## [Work instructions]
Repeat the records word for word, from the line containing "coordinates (40, 154)." through the end of the records, both ends included.
- - - - -
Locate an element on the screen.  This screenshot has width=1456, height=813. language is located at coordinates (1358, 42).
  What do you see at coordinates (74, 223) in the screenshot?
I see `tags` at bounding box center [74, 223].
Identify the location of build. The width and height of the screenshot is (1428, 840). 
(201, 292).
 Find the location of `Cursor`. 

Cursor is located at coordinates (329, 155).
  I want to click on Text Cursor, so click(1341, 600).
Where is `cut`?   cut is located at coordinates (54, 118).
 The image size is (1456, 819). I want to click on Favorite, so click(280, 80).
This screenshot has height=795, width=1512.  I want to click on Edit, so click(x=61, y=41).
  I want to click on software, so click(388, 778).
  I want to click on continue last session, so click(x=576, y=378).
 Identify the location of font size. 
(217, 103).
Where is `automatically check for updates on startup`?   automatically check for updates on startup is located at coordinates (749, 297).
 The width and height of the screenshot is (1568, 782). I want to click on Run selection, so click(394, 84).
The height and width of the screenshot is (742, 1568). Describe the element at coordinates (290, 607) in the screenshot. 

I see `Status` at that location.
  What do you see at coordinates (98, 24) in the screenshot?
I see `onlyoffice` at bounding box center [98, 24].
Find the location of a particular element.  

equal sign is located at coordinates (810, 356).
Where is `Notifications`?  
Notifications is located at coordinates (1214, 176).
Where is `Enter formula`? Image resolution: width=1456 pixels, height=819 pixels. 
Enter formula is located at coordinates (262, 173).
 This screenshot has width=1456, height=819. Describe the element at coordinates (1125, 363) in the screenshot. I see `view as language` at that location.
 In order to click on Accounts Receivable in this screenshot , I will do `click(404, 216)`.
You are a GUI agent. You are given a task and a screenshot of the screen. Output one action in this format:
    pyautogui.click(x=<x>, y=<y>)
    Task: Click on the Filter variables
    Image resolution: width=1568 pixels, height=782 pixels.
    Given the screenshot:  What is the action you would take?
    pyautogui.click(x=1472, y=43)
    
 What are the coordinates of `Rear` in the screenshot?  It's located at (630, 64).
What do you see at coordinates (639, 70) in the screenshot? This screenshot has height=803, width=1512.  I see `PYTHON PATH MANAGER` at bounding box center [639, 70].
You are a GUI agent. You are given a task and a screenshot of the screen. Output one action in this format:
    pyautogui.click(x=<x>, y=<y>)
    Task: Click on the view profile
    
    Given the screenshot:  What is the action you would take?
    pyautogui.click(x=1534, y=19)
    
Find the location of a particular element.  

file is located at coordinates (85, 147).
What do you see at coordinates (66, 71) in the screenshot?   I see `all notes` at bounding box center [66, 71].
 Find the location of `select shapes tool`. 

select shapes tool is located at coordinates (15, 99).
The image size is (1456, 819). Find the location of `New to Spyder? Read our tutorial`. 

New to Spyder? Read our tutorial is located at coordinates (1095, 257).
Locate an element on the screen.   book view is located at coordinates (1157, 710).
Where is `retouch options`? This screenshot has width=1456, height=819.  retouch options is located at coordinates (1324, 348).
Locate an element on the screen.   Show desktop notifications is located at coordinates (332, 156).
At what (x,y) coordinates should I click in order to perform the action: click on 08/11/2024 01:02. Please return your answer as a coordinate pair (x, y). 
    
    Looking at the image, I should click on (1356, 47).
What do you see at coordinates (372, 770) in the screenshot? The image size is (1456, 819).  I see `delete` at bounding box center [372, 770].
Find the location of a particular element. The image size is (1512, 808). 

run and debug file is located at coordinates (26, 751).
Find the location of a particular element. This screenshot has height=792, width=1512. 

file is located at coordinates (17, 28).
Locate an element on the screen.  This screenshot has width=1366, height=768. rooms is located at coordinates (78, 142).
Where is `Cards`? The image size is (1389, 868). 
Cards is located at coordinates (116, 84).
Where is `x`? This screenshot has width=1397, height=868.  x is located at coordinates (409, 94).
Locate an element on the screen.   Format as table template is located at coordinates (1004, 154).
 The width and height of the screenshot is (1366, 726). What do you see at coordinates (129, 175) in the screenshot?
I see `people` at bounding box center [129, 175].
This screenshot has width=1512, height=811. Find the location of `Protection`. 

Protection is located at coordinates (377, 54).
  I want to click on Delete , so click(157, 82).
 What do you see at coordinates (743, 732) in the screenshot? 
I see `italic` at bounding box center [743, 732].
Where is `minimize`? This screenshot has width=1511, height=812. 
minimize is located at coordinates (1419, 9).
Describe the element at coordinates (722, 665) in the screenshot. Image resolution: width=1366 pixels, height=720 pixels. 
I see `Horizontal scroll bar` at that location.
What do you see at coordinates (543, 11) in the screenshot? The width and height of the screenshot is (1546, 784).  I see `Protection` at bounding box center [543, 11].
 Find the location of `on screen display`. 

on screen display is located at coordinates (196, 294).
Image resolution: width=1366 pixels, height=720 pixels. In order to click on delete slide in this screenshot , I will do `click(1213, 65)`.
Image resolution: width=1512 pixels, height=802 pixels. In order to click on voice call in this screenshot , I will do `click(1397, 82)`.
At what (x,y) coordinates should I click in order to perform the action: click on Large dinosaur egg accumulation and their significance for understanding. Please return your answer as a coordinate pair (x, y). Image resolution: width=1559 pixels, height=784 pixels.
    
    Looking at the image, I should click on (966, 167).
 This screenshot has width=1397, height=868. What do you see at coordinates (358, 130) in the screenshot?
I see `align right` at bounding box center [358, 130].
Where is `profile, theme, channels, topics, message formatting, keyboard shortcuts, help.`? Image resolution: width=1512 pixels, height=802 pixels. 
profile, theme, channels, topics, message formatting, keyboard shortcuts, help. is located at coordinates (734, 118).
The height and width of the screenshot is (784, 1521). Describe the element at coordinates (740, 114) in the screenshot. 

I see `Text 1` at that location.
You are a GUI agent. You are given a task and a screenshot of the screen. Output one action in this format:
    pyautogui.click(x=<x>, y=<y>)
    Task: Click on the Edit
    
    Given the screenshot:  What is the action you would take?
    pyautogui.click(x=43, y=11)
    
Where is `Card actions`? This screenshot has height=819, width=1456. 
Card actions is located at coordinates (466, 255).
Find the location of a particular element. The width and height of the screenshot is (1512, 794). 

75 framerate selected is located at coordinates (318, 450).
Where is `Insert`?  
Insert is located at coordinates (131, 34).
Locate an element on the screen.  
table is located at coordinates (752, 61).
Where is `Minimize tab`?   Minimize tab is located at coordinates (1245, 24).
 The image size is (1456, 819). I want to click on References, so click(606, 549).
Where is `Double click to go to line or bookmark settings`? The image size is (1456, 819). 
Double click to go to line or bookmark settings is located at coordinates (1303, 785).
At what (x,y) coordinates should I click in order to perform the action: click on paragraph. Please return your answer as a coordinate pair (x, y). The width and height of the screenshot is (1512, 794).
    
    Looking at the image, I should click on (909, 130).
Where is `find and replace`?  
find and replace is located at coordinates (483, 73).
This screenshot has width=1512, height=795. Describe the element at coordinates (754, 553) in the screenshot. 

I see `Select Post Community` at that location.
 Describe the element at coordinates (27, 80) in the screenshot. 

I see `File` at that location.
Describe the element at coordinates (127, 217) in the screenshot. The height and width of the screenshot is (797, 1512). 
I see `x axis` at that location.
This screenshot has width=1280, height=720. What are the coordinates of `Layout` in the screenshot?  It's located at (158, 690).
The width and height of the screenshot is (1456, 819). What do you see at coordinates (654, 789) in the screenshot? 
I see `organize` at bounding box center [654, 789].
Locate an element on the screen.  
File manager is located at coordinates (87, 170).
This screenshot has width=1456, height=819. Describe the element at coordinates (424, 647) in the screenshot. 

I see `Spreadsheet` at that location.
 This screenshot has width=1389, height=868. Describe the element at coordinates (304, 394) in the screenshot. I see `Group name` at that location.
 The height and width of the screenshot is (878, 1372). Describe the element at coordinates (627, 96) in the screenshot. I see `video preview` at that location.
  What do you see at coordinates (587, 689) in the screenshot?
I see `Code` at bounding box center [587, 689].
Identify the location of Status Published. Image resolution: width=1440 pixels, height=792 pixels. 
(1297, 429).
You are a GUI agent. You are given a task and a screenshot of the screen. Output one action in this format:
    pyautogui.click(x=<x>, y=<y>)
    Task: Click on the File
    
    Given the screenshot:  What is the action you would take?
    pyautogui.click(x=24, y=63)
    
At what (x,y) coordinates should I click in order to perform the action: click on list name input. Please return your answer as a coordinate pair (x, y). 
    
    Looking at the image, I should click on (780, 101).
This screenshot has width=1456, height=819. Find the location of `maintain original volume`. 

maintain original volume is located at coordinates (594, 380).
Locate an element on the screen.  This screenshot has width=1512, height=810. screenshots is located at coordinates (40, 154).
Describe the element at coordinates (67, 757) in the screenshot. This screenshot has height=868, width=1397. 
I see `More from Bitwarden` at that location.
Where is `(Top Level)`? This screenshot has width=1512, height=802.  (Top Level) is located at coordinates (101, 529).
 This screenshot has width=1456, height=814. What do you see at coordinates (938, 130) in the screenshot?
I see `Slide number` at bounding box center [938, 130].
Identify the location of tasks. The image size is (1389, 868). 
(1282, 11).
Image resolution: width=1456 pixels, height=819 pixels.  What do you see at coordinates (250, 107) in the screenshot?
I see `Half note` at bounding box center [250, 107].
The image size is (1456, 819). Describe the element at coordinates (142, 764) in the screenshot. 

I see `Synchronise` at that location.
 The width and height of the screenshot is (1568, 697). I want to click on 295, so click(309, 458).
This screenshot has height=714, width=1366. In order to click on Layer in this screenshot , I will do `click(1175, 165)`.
- - - - -
## [Response to the task]
Locate an element on the screen.  This screenshot has width=1512, height=810. screenshots is located at coordinates (40, 154).
Describe the element at coordinates (67, 757) in the screenshot. This screenshot has height=868, width=1397. 
I see `More from Bitwarden` at that location.
Where is `(Top Level)`? This screenshot has width=1512, height=802.  (Top Level) is located at coordinates (101, 529).
 This screenshot has width=1456, height=814. What do you see at coordinates (938, 130) in the screenshot?
I see `Slide number` at bounding box center [938, 130].
Identify the location of tasks. The image size is (1389, 868). 
(1282, 11).
Image resolution: width=1456 pixels, height=819 pixels.  What do you see at coordinates (250, 107) in the screenshot?
I see `Half note` at bounding box center [250, 107].
The image size is (1456, 819). Describe the element at coordinates (142, 764) in the screenshot. 

I see `Synchronise` at that location.
 The width and height of the screenshot is (1568, 697). I want to click on 295, so click(309, 458).
This screenshot has height=714, width=1366. In order to click on Layer in this screenshot , I will do `click(1175, 165)`.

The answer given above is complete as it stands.